Llamar cañero a un jabalí, parece aludir al que merodea cañaverales, pero nada más lejos de la realidad: simplemente no hallé una palabreja mejor para mencionar al protagonista de esta cacería, que comenzó como una más, y concluyó de manera insólita.

Todo ocurrió durante cierto plenilunio extremadamente duro para el acecho nocturno, esa competencia fascinante entre las extraordinarias percepciones naturales de las bestias y las nuestras, misérrimas, atrofiadas por la polución y falta de gimnasia funcional. Comenzaba agosto, y era mejor no pensar en la temperatura…

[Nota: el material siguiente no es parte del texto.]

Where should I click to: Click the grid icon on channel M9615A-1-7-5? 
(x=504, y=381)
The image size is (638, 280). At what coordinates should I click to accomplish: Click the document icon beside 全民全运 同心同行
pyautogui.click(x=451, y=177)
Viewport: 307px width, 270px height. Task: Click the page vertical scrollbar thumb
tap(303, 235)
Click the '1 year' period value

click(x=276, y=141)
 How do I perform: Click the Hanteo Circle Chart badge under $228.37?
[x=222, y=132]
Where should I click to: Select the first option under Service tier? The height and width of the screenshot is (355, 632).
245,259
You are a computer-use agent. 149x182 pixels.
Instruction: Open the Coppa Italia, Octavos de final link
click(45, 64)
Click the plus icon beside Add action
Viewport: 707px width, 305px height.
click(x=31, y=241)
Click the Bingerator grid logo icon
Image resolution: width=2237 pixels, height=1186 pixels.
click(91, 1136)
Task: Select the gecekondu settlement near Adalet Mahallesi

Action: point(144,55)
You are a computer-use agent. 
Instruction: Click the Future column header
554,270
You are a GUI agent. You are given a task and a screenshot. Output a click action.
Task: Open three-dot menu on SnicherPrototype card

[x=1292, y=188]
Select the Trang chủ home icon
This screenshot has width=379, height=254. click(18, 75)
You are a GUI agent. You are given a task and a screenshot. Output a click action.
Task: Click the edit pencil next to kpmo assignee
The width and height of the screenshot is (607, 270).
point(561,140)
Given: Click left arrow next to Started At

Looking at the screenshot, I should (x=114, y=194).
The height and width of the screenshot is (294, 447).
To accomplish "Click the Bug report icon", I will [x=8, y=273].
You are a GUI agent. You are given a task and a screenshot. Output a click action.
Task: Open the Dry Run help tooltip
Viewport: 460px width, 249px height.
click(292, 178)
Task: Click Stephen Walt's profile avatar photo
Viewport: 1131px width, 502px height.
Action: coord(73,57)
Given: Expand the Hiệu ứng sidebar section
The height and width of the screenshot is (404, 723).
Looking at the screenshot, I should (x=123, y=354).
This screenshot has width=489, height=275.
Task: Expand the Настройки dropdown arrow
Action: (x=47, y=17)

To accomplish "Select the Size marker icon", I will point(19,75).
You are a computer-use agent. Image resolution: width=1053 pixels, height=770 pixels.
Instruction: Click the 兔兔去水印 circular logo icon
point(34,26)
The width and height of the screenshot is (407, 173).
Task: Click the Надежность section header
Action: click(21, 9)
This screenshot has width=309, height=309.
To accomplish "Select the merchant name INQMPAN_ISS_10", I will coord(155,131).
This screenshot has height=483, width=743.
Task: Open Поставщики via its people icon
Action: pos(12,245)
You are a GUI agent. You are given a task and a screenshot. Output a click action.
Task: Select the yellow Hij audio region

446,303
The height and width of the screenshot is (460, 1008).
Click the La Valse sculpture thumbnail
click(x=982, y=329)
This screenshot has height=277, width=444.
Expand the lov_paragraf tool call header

El cazadero, uno de los tantos que conocí gracias a Rubén Patiño, estaba cerca de su pueblito natal, Chacharramendi, portal de la Ruta del Desierto Pampeano, reservorio natural que reclama ser declarado Parque Nacional. Mi amigo es el único molinero en muchas leguas a la redonda, y salvavidas para los pobladores sedientos cuando falla el molino. No hay tranquera desconocida, lugareño que no deba gauchada, ni revolcadero de puercos que no conozca. Su casa era cálido albergue durante mis frecuentes visitas, y aquel atardecer lejano, frente al fuego del viejo hogar, cambiábamos novedades de Buenos Aires por las pocas que alteran la rutina en esos parajes: sequías, plagas y jabalíes, por entonces emigrados hacia los escasos pozones de agua que, milagrosamente, sobrevivían en el lecho del río Salado. Entre los pocos rezagados descollaba un solitario, tal vez demasiado añoso para el largo peregrinaje, cuyas pisadas descubrió casualmente, mientras reparaba una máquina en el campo a cargo de su hermano Juan. Y como siempre, me pasó el dato… La oferta era tan tentadora como incierta, aunque así se consiguen las grandes colmilludos…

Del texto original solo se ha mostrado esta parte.